_What you will do_
1. List every work cited by author and year in the passage on environmental economic history.
2. Answer these questions from the passage on environmental economic history, one answer per line:
(a) Which two aspects of industrialization does the popular iconography of the Industrial Revolution highlight?
(b) Cities in which two countries are said to be reminiscent of those earlier images of industry?
(c) Historical data on what could be used to elicit revealed preferences for environmental goods and services?

====== Supplied text ======

JEL Classification

The popular iconography of the landscape of the Industrial Revolution tends to show smoke billowing from chimneys in urban factories, thus highlighting two indistinguishable aspects of industrialisation : coal and pollution. These scenes of dirty cities and towns associated with our economic past have not been relegated to the dustbin of history; modern development in cities in India and China are reminiscent of these earlier images of industry. The study of environment and natural resources is, therefore, a relevant aspect of economic history and one with increasing contemporary resonance.

The past decade has seen increased research activity in both the fields of economic history and environmental economics (Kelly and Bruestle 2011; Rath and Wohlrabe 2016). Contemporary developments, such as economic recessions and climate change, are key drivers of research activity in both fields. The focus of this chapter is on the overlap of both sub-fields, environmental economic history, and outlines key contributions and research gaps in this area. The traditional research interests of environmental economics have primarily related to environmental policy instruments, cost-benefit of pollution control, non-market valuation and natural resource economics (renewable and non-renewable resources). More recently, there has been a shift in interest towards topics such as climate change and sustainable development. Also, following wider trends in economic research (Hamermesh 2013), environmental economics has shifted from a theoretical focus towards more applied empirical research (Kube et al. 2017).

Certain topics in environmental economics are clearly not examinable using historical data—for example, stated preference methods for eliciting willingness to pay for environmental goods and services requires the use of surveys of living subjects. However, in other areas there is certainly scope for the input of historical research—for example, revealed preferences for environmental goods and services could be elicited using historical data on house prices, with the identification of environmental attributes such as distance from sources of pollution.

====== Material provided ======

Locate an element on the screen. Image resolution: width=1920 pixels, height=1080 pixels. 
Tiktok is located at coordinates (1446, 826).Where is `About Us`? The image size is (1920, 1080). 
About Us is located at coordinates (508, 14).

======

_Final results_
1.
Kelly and Bruestle 2011
Rath and Wohlrabe 2016
Hamermesh 2013
Kube et al. 2017

2.
(a) Coal and pollution.
(b) India and China.
(c) House prices.